Aim of the exercise -
Which lines run from the one containing "oral (41, 865)" to the end of the entries? Copy them exactly, both ends included, and give nothing else.

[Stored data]
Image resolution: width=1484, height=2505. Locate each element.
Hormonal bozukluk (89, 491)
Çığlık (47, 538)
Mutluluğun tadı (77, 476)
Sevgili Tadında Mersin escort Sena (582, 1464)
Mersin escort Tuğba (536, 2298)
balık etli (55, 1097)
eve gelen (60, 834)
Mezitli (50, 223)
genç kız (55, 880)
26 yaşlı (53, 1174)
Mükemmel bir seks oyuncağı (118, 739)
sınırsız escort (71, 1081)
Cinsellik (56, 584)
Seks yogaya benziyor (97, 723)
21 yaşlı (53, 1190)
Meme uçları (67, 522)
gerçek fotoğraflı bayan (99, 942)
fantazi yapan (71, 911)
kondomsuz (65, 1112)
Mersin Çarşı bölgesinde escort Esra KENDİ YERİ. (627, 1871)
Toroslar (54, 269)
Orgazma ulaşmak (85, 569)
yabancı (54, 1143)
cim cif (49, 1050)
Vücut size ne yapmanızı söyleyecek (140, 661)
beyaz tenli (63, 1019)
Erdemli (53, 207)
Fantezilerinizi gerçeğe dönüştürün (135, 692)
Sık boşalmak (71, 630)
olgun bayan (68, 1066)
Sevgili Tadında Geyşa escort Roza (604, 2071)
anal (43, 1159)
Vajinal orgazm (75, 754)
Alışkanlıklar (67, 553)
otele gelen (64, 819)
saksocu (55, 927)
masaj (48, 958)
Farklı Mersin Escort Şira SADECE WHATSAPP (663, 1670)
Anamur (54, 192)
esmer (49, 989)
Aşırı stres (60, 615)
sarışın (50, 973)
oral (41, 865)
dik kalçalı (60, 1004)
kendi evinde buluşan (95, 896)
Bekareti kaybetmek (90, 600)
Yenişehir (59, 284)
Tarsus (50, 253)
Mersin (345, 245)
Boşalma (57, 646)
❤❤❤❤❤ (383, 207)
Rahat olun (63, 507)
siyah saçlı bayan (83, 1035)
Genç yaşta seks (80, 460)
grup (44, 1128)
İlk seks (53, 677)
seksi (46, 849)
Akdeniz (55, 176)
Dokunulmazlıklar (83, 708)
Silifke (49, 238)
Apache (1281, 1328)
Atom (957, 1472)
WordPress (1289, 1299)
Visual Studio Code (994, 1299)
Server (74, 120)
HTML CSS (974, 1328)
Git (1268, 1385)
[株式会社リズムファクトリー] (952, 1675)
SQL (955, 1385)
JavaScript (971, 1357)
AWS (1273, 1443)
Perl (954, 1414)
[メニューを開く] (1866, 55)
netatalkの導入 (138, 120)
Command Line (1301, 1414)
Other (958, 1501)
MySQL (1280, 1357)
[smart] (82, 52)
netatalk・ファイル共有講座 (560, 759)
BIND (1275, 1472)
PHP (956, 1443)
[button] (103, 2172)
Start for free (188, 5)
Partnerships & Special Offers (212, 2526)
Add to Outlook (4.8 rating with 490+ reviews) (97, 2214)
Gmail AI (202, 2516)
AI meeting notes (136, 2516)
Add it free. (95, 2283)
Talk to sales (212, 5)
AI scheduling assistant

Solution to the exercise -
oral (41, 865)
dik kalçalı (60, 1004)
kendi evinde buluşan (95, 896)
Bekareti kaybetmek (90, 600)
Yenişehir (59, 284)
Tarsus (50, 253)
Mersin (345, 245)
Boşalma (57, 646)
❤❤❤❤❤ (383, 207)
Rahat olun (63, 507)
siyah saçlı bayan (83, 1035)
Genç yaşta seks (80, 460)
grup (44, 1128)
İlk seks (53, 677)
seksi (46, 849)
Akdeniz (55, 176)
Dokunulmazlıklar (83, 708)
Silifke (49, 238)
Apache (1281, 1328)
Atom (957, 1472)
WordPress (1289, 1299)
Visual Studio Code (994, 1299)
Server (74, 120)
HTML CSS (974, 1328)
Git (1268, 1385)
[株式会社リズムファクトリー] (952, 1675)
SQL (955, 1385)
JavaScript (971, 1357)
AWS (1273, 1443)
Perl (954, 1414)
[メニューを開く] (1866, 55)
netatalkの導入 (138, 120)
Command Line (1301, 1414)
Other (958, 1501)
MySQL (1280, 1357)
[smart] (82, 52)
netatalk・ファイル共有講座 (560, 759)
BIND (1275, 1472)
PHP (956, 1443)
[button] (103, 2172)
Start for free (188, 5)
Partnerships & Special Offers (212, 2526)
Add to Outlook (4.8 rating with 490+ reviews) (97, 2214)
Gmail AI (202, 2516)
AI meeting notes (136, 2516)
Add it free. (95, 2283)
Talk to sales (212, 5)
AI scheduling assistant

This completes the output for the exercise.